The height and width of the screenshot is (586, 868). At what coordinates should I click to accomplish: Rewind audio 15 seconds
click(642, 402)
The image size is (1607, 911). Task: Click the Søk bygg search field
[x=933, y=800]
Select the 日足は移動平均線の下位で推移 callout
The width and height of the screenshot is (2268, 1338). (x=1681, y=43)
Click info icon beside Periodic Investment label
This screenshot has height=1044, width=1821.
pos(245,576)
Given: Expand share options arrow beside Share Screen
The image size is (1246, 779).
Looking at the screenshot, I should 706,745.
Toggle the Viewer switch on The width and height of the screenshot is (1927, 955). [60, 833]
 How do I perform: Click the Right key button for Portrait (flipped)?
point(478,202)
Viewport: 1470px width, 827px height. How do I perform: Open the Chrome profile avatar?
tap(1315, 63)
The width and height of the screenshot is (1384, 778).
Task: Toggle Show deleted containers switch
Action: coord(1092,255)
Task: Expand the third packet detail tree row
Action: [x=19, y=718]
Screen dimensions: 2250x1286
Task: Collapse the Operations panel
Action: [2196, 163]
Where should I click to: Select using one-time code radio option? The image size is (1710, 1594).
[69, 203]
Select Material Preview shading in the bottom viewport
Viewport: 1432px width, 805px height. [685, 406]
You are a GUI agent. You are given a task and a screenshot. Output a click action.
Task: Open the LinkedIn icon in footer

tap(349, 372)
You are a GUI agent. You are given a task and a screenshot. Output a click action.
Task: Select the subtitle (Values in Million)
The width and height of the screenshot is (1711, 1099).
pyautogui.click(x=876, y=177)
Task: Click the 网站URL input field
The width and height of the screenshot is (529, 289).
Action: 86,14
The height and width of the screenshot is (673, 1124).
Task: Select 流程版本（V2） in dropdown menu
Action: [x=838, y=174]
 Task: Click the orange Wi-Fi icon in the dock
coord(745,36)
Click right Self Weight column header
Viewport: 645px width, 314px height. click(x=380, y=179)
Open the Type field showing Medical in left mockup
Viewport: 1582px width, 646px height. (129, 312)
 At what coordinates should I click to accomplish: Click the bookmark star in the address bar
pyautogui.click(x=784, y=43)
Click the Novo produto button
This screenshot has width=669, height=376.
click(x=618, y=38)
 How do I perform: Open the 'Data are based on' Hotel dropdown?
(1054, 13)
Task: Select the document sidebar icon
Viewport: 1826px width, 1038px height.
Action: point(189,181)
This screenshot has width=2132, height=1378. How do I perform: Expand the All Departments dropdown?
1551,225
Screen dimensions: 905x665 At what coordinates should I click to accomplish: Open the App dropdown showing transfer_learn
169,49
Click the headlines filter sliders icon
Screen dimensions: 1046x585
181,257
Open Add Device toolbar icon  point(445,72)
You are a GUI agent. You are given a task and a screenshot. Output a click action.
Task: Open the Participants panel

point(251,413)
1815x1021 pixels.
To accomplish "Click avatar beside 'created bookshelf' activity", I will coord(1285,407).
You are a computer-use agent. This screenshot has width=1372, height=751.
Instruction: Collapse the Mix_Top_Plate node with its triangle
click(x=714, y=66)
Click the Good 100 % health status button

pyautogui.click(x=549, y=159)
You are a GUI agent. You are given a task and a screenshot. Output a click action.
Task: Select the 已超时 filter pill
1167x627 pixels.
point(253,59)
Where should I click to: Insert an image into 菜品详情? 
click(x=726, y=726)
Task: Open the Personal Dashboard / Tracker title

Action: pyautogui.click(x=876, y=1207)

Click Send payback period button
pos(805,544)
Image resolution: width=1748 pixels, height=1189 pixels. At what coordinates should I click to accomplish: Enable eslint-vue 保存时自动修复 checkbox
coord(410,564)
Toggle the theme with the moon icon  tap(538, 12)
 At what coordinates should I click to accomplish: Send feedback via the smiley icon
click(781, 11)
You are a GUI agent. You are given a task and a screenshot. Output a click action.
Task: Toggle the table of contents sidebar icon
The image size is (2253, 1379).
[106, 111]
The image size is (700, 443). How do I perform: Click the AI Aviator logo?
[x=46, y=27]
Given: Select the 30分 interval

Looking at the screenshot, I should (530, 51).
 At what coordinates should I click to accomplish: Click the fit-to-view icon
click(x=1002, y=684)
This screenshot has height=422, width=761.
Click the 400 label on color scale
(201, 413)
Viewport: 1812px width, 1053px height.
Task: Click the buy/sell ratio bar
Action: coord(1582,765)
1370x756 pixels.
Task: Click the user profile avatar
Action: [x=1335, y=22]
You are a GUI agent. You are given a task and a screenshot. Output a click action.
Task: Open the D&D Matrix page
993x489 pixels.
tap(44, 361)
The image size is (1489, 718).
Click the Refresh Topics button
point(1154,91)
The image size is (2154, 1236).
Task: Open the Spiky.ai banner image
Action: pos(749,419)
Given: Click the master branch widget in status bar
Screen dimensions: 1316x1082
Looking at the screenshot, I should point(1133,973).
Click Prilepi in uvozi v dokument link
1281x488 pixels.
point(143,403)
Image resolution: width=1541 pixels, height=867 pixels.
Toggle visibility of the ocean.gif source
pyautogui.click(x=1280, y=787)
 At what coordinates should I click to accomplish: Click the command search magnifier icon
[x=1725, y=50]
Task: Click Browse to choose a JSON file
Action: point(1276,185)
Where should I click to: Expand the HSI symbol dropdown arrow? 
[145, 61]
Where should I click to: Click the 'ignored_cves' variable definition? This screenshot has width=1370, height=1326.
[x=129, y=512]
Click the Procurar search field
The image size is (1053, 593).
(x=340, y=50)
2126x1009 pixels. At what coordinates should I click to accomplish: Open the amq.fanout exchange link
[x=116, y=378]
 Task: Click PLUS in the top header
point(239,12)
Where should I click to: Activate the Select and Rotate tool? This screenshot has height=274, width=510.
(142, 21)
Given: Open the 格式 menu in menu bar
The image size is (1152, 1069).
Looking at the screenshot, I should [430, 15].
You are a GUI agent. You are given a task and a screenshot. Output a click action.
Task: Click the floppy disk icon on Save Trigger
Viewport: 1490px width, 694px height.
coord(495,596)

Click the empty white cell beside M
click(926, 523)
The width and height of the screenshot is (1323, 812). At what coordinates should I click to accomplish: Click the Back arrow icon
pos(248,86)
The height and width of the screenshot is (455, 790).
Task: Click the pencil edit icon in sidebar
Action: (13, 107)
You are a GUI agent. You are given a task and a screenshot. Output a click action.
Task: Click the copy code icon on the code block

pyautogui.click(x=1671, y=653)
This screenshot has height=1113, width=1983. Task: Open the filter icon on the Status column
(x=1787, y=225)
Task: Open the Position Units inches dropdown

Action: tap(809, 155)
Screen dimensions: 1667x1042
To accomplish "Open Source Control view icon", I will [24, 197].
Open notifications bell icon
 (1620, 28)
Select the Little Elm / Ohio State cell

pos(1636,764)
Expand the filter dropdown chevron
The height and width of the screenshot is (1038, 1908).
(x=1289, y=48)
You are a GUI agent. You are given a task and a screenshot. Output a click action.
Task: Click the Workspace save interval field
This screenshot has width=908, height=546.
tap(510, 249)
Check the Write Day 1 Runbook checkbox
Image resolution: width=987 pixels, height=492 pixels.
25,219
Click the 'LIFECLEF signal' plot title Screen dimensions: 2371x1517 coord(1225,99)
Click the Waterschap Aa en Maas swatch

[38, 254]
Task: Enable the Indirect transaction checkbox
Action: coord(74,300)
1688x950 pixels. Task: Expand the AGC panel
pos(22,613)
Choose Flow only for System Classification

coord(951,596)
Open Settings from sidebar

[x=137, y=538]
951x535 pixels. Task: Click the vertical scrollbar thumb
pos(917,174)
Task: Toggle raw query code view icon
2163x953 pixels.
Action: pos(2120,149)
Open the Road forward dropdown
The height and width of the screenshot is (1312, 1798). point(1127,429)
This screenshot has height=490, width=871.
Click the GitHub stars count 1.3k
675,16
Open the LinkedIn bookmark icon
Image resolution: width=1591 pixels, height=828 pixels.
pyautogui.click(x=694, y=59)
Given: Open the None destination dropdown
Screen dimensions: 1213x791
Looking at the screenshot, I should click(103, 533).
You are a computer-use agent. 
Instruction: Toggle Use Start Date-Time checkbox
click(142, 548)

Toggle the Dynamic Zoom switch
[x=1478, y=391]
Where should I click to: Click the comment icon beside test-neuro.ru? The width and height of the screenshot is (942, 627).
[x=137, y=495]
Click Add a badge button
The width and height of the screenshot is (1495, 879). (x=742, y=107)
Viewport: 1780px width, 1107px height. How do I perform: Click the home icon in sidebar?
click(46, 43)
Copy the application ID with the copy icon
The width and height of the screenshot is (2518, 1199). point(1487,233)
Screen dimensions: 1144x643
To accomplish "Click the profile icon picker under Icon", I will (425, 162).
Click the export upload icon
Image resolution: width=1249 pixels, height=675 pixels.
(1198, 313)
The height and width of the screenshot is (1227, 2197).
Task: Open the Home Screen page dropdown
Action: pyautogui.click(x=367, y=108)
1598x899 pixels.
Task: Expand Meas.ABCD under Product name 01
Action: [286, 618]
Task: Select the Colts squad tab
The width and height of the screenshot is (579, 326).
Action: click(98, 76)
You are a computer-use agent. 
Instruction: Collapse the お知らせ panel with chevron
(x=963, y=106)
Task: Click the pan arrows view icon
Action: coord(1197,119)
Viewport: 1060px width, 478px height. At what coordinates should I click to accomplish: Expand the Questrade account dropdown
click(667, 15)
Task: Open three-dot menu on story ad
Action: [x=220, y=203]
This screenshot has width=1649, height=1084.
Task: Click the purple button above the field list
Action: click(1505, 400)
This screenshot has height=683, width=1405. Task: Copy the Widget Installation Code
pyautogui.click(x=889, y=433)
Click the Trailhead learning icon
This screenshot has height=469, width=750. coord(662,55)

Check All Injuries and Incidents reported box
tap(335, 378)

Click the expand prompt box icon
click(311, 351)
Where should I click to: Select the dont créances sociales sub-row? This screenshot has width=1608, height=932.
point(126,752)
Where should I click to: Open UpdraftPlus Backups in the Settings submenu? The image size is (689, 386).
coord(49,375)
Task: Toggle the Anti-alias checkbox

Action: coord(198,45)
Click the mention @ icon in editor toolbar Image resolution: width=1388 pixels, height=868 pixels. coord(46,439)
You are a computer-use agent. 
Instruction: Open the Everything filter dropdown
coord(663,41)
□ □ □ □ □ □ □
The word to look for is "will"; copy out every line of the entries that holds it.

=== Task result ===
To accomplish "Click avatar beside 'created bookshelf' activity", I will coord(1285,407).
To accomplish "Open Source Control view icon", I will [24, 197].
To accomplish "Click the profile icon picker under Icon", I will (425, 162).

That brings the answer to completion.